Task requirements>
a - In the Death Proof forum thread, in what country did sakeido see the full feature?
b - Print the Death Proof forum thread from "On the bright" to "Mastodon (Jun 5, 2007)".
c - Go on with the Death Proof forum thread from where it stops.

Extract to read>
# Just saw "Death Proof"....



## Loomer (Jun 5, 2007)

...and man... 

It was... well...

BORING! 
I never in a million years thought Quentin Tarantino would make a movie that didn't keep me entertained, but it happened. It just wasn't all that good, it was just decent. 

In all fairness, the film is more of a genre exercise than anything, but I was hoping this movie would have more of that special something Tarantino does, but it didn't. I hope he just sticks to doing his own thing, the next time around.
Maybe I would have gotten more out of it, if I had actually grown up with the films it pays tribute to, so therefore I guess that European audiences won't "get" this movie at all. 
If only it actually had a plot..

On the bright side, some of the chicks are downright sizzling!



I can't wait to see "Planet Terror" though. You can't go wrong with a big ol' gory Zombie Holocaust


----------



## Mastodon (Jun 5, 2007)

Meh, I was alot more engaged in Death Proof then I was Planet Terror.


----------



## Loomer (Jun 5, 2007)

Well. The TRAILER for Planet Terror kicked ass  

We get the two flicks separately in Europe, which is just stupid. The Double feature would own so hard..


----------



## sakeido (Jun 5, 2007)

I saw the full feature here in Canada. The fake trailers and Planet Terror were awesome, because they were what I wanted to see - hilariously over the top grindhouse movies. Death Proof was absolutely horrendous. It was bullshit! He wasn't paying homage to any genre, because a grindhouse movie did not feature about 80 minutes of gossiping with only four people dying in the whole thing. Planet Terror thouugh - now THAT was a good movie.


----------



## T_money419 (Jun 10, 2007)

Planet terror was some of the most fun I've had at a theatre in so long! Everyone in the theatre was screaming and gettin grossed out by all the sick shit(something outragously disgusting happens every ten minutes) and I was just laughing my ass off.
Fergie was fuckin hot too. Until, well you'll see


----------



## GuitarG2 (Apr 14, 2008)

I liked Death Proof.

Listing>
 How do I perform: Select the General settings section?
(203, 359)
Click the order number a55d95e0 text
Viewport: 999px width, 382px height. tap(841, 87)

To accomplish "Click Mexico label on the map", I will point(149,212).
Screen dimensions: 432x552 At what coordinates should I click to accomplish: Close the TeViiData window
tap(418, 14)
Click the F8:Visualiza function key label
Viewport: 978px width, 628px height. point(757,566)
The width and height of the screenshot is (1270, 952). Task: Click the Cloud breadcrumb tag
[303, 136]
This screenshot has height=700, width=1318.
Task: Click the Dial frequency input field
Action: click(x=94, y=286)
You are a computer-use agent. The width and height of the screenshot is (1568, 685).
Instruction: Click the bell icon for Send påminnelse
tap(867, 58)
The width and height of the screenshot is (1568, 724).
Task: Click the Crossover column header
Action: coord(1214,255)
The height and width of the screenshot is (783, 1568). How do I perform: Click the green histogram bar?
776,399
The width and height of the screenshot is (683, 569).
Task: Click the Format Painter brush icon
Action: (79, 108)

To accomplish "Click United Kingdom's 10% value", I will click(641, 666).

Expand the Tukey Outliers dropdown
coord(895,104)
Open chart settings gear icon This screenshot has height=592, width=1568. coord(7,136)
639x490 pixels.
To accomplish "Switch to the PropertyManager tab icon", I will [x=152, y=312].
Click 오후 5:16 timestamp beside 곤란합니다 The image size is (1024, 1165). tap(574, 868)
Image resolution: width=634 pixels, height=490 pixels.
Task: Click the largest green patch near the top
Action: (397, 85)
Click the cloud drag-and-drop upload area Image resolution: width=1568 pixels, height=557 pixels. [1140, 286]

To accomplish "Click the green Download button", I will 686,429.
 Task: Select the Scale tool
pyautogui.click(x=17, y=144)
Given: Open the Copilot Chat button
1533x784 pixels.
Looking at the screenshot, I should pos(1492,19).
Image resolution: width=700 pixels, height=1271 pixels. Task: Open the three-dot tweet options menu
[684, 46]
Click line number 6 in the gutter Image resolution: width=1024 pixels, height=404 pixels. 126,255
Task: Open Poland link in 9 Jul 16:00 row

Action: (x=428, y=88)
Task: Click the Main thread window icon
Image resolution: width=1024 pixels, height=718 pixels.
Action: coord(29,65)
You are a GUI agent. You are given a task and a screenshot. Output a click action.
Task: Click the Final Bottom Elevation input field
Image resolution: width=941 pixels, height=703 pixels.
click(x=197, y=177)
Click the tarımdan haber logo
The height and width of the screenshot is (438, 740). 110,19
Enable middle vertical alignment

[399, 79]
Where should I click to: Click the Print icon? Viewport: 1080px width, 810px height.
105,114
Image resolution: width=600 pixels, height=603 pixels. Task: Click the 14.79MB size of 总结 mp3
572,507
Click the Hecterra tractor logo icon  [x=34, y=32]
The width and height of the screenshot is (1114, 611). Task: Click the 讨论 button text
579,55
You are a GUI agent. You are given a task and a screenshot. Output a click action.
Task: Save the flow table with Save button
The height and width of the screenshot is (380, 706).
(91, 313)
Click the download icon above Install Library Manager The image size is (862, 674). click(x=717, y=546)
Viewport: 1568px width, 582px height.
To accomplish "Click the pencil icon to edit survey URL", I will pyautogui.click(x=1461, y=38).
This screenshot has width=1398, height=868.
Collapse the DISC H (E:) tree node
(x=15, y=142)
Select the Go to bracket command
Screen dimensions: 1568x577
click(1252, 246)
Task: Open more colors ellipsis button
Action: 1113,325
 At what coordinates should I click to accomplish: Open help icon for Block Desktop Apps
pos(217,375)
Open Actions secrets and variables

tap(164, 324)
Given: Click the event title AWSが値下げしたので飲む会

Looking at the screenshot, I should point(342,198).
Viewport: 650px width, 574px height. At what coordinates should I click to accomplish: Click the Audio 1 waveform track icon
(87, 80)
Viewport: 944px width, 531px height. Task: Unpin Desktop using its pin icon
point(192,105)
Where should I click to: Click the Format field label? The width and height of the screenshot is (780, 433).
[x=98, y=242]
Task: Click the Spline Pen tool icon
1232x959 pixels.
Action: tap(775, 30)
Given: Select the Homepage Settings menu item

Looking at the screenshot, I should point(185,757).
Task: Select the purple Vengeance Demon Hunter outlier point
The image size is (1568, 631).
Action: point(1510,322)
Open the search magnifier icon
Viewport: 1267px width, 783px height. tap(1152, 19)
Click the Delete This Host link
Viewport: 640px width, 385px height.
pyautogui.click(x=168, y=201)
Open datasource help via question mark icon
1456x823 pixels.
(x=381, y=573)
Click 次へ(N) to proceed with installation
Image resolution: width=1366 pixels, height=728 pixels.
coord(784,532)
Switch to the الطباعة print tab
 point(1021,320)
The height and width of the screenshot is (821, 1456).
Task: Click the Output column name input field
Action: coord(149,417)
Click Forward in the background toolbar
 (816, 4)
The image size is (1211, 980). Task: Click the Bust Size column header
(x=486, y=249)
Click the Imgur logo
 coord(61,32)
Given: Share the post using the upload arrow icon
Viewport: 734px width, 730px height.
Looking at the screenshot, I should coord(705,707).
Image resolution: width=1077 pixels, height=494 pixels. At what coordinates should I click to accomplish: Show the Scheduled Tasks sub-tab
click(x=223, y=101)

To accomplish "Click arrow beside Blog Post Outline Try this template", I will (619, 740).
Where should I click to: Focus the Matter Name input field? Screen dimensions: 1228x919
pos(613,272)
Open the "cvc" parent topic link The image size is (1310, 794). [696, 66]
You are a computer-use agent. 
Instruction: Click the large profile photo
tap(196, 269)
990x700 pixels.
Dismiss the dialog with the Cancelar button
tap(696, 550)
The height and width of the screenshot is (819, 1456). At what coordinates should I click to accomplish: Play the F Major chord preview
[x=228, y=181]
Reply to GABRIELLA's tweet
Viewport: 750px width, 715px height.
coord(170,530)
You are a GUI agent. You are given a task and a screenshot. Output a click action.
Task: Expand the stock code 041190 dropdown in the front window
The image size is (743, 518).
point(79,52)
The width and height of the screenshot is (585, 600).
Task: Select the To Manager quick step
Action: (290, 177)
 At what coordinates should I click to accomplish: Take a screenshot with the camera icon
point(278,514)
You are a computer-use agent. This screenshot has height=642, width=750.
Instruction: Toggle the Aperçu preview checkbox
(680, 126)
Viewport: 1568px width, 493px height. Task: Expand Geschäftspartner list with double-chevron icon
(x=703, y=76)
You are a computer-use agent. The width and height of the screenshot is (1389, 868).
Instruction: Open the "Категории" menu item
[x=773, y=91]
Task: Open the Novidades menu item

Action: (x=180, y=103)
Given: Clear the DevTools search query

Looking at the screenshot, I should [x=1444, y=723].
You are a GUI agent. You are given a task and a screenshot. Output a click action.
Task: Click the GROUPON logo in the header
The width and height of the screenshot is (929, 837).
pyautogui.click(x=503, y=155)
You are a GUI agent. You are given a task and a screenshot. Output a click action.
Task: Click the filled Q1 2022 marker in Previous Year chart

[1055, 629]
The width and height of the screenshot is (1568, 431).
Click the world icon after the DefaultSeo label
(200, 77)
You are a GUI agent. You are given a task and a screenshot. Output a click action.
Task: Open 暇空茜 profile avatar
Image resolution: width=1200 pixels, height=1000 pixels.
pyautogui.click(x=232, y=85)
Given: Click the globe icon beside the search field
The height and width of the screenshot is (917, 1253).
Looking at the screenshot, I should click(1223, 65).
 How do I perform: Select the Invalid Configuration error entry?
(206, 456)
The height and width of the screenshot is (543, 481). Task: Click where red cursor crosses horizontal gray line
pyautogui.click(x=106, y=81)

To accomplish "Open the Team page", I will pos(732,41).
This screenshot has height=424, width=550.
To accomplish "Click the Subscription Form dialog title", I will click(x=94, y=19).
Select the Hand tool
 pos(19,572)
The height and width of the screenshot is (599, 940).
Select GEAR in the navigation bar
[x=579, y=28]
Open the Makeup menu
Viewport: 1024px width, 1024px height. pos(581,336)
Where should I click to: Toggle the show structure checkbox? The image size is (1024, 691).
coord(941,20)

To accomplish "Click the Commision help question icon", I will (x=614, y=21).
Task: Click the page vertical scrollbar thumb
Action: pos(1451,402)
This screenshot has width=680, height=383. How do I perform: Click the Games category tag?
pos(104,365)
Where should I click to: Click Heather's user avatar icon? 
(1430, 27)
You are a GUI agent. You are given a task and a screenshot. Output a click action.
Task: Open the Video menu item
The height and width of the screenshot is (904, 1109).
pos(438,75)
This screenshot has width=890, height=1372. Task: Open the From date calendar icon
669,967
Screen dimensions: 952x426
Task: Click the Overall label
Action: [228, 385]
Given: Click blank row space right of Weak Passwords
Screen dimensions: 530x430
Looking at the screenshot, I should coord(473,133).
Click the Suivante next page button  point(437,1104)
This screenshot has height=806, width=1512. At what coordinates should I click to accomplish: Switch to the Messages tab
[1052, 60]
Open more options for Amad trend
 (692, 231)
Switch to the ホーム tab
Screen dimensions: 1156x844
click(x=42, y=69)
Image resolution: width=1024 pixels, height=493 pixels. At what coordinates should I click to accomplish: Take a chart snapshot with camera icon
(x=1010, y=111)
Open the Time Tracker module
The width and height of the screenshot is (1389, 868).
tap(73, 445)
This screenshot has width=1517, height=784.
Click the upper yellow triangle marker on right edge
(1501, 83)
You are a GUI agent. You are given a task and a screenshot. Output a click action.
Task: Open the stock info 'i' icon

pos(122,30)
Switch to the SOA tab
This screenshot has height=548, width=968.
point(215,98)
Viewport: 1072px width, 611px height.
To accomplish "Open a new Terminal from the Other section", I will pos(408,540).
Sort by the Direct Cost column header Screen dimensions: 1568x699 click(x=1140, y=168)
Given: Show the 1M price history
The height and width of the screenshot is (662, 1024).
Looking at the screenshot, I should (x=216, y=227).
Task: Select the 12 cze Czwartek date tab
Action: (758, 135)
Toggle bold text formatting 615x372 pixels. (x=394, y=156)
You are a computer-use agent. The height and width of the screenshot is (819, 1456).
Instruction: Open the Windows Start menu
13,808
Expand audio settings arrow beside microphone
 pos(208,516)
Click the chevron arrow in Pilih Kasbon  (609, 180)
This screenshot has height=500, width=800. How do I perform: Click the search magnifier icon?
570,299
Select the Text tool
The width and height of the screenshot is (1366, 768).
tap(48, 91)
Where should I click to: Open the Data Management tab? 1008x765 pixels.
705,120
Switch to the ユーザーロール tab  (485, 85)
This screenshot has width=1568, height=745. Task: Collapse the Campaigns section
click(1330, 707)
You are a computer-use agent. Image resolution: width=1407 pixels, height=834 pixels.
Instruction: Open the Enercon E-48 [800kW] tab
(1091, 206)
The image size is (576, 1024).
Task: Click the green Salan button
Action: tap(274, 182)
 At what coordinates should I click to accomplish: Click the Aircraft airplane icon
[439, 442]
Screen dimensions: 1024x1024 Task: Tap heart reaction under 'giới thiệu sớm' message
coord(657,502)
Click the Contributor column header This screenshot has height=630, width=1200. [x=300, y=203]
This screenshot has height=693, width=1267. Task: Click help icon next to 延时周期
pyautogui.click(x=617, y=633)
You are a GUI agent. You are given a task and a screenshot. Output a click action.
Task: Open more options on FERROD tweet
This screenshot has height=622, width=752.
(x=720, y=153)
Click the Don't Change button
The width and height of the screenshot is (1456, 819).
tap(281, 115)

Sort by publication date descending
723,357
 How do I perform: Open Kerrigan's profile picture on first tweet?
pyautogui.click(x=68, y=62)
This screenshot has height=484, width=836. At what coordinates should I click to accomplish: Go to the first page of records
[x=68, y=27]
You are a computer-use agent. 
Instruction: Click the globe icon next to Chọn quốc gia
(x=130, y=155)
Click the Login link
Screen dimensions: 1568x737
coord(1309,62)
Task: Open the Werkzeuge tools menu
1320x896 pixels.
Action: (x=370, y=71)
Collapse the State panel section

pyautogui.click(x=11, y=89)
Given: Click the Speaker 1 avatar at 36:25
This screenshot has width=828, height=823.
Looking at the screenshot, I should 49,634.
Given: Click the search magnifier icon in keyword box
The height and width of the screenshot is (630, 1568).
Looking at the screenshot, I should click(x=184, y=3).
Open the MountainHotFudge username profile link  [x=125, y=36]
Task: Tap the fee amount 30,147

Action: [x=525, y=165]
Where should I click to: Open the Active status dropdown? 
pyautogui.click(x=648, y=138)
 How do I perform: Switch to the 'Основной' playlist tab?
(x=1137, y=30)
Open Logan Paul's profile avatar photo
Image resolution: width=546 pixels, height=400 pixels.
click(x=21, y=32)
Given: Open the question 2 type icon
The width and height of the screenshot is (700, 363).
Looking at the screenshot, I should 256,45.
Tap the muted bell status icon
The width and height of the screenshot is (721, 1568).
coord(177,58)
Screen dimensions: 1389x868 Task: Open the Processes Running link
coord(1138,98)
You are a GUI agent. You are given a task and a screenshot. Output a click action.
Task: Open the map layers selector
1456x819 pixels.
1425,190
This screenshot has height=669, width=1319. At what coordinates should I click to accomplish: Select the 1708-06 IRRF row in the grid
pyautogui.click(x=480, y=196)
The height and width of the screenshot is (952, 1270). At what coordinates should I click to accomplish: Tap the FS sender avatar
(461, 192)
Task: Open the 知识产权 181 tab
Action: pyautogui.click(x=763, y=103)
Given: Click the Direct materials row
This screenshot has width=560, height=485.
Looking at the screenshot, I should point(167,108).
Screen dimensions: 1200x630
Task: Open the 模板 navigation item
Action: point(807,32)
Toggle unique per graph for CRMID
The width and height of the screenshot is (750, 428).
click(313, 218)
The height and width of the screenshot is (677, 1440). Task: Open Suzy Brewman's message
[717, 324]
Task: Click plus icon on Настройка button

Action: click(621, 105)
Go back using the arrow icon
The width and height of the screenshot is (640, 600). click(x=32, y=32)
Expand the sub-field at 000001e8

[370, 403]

Answers below>
a - Canada

b -
On the bright side, some of the chicks are downright sizzling!



I can't wait to see "Planet Terror" though. You can't go wrong with a big ol' gory Zombie Holocaust


----------



## Mastodon (Jun 5, 2007)

c -
----------



## SevenDeadly (Apr 14, 2008)

I liked them both, but as you mentioned, seen in theater back to back was the way it should be.


----------



## Benzesp (Apr 14, 2008)

I saw Grind House the first day it was out in Toronto, me and my friend were walking around downtown and just happend to catch it. I really enjoyed both films, I liked Death Proof but maybe I have a little bias because it was shot in my home town.


----------



## DelfinoPie (Apr 14, 2008)

I didn't like "Death Proof" or "Planet Terror".

IMHO I don't think Tarantino will ever better "Reservoir Dogs" which is an absolutely amazing film. But I hope he proves me wrong


----------



## Uber Mega (Apr 14, 2008)

I liked them both, the car chase was awesome...but I agree with Sakeido in regards to Death Proof as a Grindhouse movie.


----------



## ZeroSignal (Apr 14, 2008)

I've lost faith in Tarentino since the Desperado series and Pulp Fiction. The Kill Bill films were utter tripe in my opinion so I actually didn't bother going to see this and I'm not surprised you didn't enjoy it.


----------



## Karl Hungus (Apr 14, 2008)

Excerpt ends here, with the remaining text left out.